Neutrino oscillation experiments establish a hard floor on the summed neutrino masses: at least 0.059 eV in the normal mass ordering and at least 0.10 eV in the inverted ordering. Cosmology is now pushing below that floor. Combining DESI baryon acoustic oscillations with CMB data yields upper limits as tight as Sum m_nu < 0.056 to 0.072 eV at 95 percent confidence (arXiv:2407.18047), already excluding the inverted ordering with a Bayes factor near 47 and pressing against the normal-ordering minimum itself. Depending on the dataset combination and tension metric, the disagreement between cosmological and terrestrial determinations runs from 2.5 to 5 sigma. A measured physical quantity cannot be smaller than its oscillation-mandated minimum, so something in the inference chain is wrong.
The sharper symptom is that the fits do not merely want small neutrino masses; they want negative ones. When the effective neutrino mass is allowed to take unphysical negative values as a diagnostic, the data prefer them, which means the CMB and large-scale structure show more lensing and more late-time clustering than a ΛCDM universe with even the minimum allowed neutrino mass should produce. Massive neutrinos suppress small-scale power; the data show no such suppression and, if anything, the opposite. Within ΛCDM every late-time deviation of lensing and growth from the fixed prediction is absorbed by the single parameter Sum m_nu, so an unmodeled lensing-like excess drives the inferred mass below zero and the bound below the physical floor.
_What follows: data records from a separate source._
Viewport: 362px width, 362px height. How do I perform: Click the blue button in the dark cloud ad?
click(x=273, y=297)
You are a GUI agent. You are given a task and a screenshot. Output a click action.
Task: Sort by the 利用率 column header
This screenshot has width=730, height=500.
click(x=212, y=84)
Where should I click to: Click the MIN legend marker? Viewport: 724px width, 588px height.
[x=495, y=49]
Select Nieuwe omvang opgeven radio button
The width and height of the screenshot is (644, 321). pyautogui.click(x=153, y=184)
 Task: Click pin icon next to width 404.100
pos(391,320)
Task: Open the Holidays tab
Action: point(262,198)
The standing is acute because the bound keeps tightening as BAO data improve. Known relaxation valves each carry a cost: allowing evolving dark energy (w0wa) loosens the limit to roughly 0.16 eV but imports the dynamical dark energy preference; the lensing-amplitude anomaly correlates strongly with the neutrino bound, suggesting a common unmodeled cause; systematic explanations in the optical depth tau or BAO calibration remain under investigation. If DESI Year 5 and CMB-S4 confirm a bound below 0.059 eV within strict ΛCDM, the model is internally inconsistent with laboratory neutrino physics, a falsification-grade conflict at the heart of the standard cosmology.